Letters to the Editor: Walgreens is wrong, and so is Gavin Newsom
To the editor: Gov. Gavin Newsom’s threatened boycott of Walgreens over its decision not to sell the abortion drug mifepristone in 20 states catapults him to the level of vindictiveness of his nemesis, Florida Gov. Ron DeSantis. He wildly tosses darts at the board of socially repressive policies of Republicans, hoping one will stick.
Newsom failed to do his homework on whether he even has the power to implement a boycott of any consequential financial impact. His motto should be, “When they go low, we go lower.”
His relentless reactive jabs against conservative Republicans feed right into the narrative of his enemies. If Newsom is so irked by the policies of conservative Republicans nationally, he should just run for national office already.

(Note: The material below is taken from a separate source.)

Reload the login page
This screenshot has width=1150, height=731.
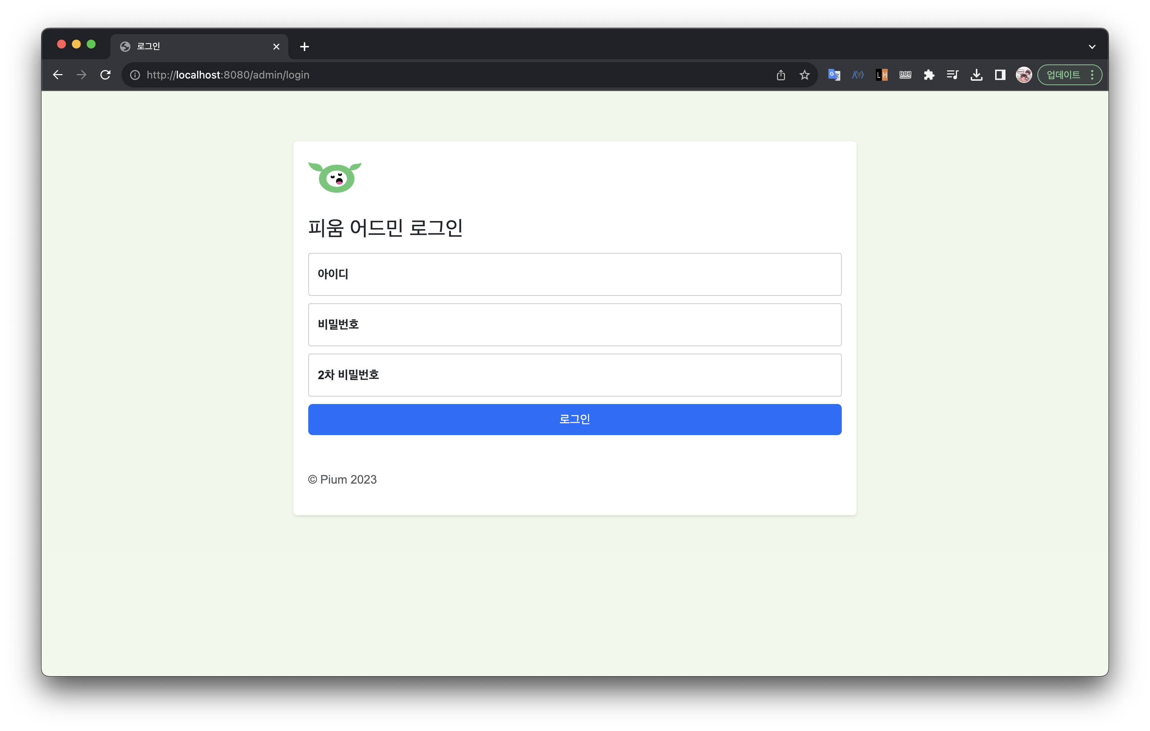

His brand of moral superiority is becoming tiresome to many Californians, even if his positions align with our political views.

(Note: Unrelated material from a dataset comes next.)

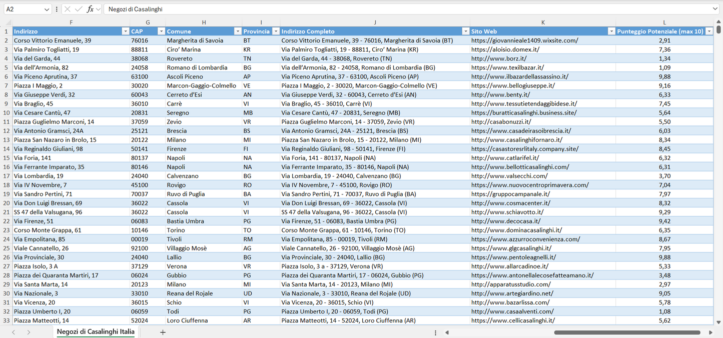Image resolution: width=723 pixels, height=338 pixels.
Task: Click the right scroll arrow at bottom right
Action: click(x=710, y=333)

Steven Lutzer, Los Angeles
To the editor: I was a Walgreens pharmacy customer. At 76 years old, I am way beyond needing to get the abortion pill, but it’s absolutely unconscionable for Walgreens not to offer it to patients in red states.
I’ve had two abortions in my life, one illegal and one legal, and I wish I had access to safe abortion pills at the time.
Even though Walgreens in California still offers the pills, for now, I took my business to a local pharmacy. I wish I had done so earlier: There was better customer service, no long waits on the phone, and finally no reams of receipts.
Carolyn Young, Glendale
To the editor: No one should be shocked by Walgreens’ ill-considered decision to relegate patient health to the bottom of the queue. It has previously demonstrated its “fire, ready, aim” business model in spectacular fashion.
Mesmerized by the sales pitches of the now-convicted former heads of Theranos, Walgreens executives spent tens of millions on an untested blood testing machine that it discovered didn’t work. The ensuing litigation produced a full, damning picture of Walgreens’ corporate credulousness and incompetence.
Given this highly publicized embarrassment, it’s hardly surprising that Walgreens has decided to retreat to a cave rather than risk the bright light of controversy. Ironically, its decision to shrink from its duty to its customers may elicit event greater debate and criticism.